- _取り組む課題_
1 – 下にある「北斗無双」のインタビューから、「編: ハードルを越えた、とい」で始まり「てみようか」と思いましたね。」までの部分を、一字も変えずに書き写してください。
2 – 下のリストのすべての行を、空行を除いて、「行番号」と「内容」の2列からなるMarkdownの表に入れてください。画像は答えに含めないでください。

- _文書本文_
= = =

PS3/Xbox 360「北斗無双」発売記念
鯉沼久史プロデューサー特別インタビュー(前編)
1億冊以上を売り上げたという大人気コミックス「北斗の拳」。この原作をゲーム化したコーエーの「北斗無双」が遂に発売となった。2009年の東京ゲームショウでティザームービーが上映され大きな話題となった。それから半年、早くも完成した。
今回は、「北斗の拳」世代という同作プロデューサーの鯉沼久史氏に制作中の苦労話からゲームシステムに至るまで様々なお話を伺った。かなり長いインタビューとなったので、前編と後編に分けてお届けする。じっくりと楽しんでいただきたい。
■ 好きだからこそ「北斗の拳」を無双シリーズ化 ~いい作品は一生モノ~
プロデューサーの鯉沼久史氏 |
GAME Watch編集部: これまでも発表会などでお話されていたことですが、改めて制作の経緯について教えてください。なぜ「北斗の拳」をゲーム化したいと思われたのでしょうか?
鯉沼久史氏: 何か新しいものをやろうとしたとき、ちょうど「ガンダム無双」のプロデューサーもやっていたのですが、「『北斗の拳』を無双でゲーム化しませんか?」というお話があったんです。他のIP(Intellectual Property:知的財産。ビジネス用語では管理者や知財そのものを指すことが多い)でも結構「無双にならないか」というお話をいただくんですけど。開発を始めた後、ユーザーの皆さんの中でも「こうい無双があったらいいのにね」という話題が盛り上がっているサイトがありまして、ネットのランキングでも「無双でゲーム化したいもの」という設問で1位に「北斗の拳」があったりとかしましたので、さらに、実現させてみようという後押しになりました。
編: そういう声は「ガンダム無双」がキッカケで広がっていったのでしょうか?
鯉沼氏: そうですね。そう考えると私にとって「ガンダム無双」を手がけた事は大きかったかな、と思います。
編: ハードルを越えた、というか。「コレがアリなら、こっちもいいんじゃない?」みたいな。
鯉沼氏: 「なんでもアリ」というのはちょっと難しくて(笑)。お互いがいい“相乗効果を出せるか”、そしてゲーム化して、本当に“ゲームになるのか”とうい観点から検討しました。私が「北斗の拳」世代というのもあったので「じゃぁ、ちょっと踏ん張ってやってみようか」というのが最初です。
編: 鯉沼さんご自身が「北斗の拳」が好きだ! というのが1番の動機ですか?
鯉沼氏: 週刊誌での連載を毎週毎週、楽しみにしていたことを思い出してきて。そういうお話があるんであれば「やってみようか」と思いましたね。
編: では、制作にあたっては自身の原体験を改めて見直す作業が必要だった?

= = =

- _リスト一覧_
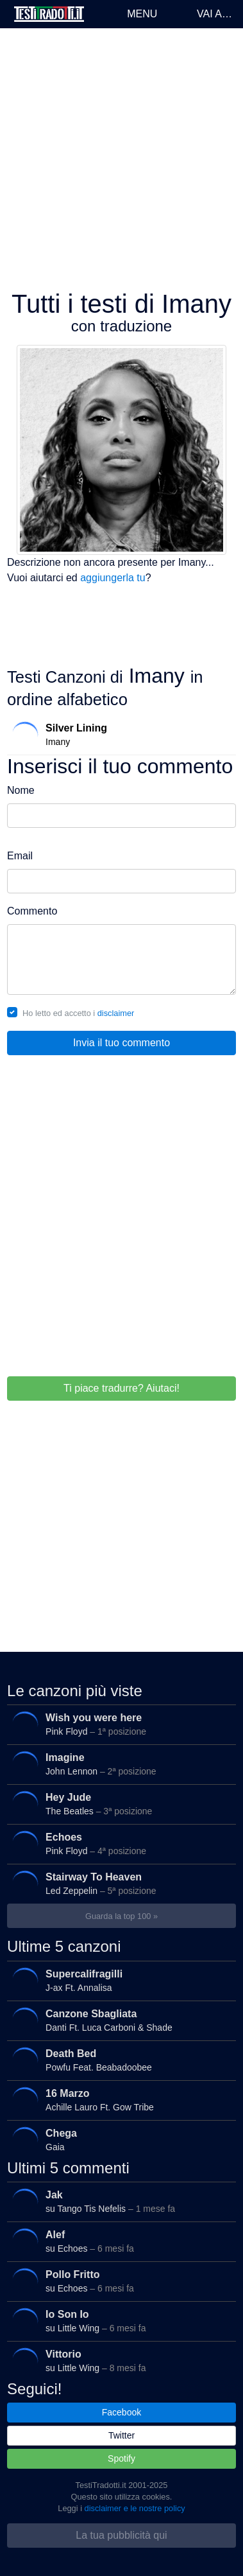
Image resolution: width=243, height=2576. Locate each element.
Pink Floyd (119, 1724)
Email (20, 855)
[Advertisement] (120, 159)
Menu (142, 13)
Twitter (121, 2435)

= = =

- _解答結果_
1 –
編: ハードルを越えた、というか。「コレがアリなら、こっちもいいんじゃない?」みたいな。
鯉沼氏: 「なんでもアリ」というのはちょっと難しくて(笑)。お互いがいい“相乗効果を出せるか”、そしてゲーム化して、本当に“ゲームになるのか”とうい観点から検討しました。私が「北斗の拳」世代というのもあったので「じゃぁ、ちょっと踏ん張ってやってみようか」というのが最初です。
編: 鯉沼さんご自身が「北斗の拳」が好きだ! というのが1番の動機ですか?
鯉沼氏: 週刊誌での連載を毎週毎週、楽しみにしていたことを思い出してきて。そういうお話があるんであれば「やってみようか」と思いましたね。

2 –
| 行番号 | 内容 |
|---|---|
| 1 | Image resolution: width=243, height=2576. Locate each element. |
| 2 | Pink Floyd (119, 1724) |
| 3 | Email (20, 855) |
| 4 | [Advertisement] (120, 159) |
| 5 | Menu (142, 13) |
| 6 | Twitter (121, 2435) |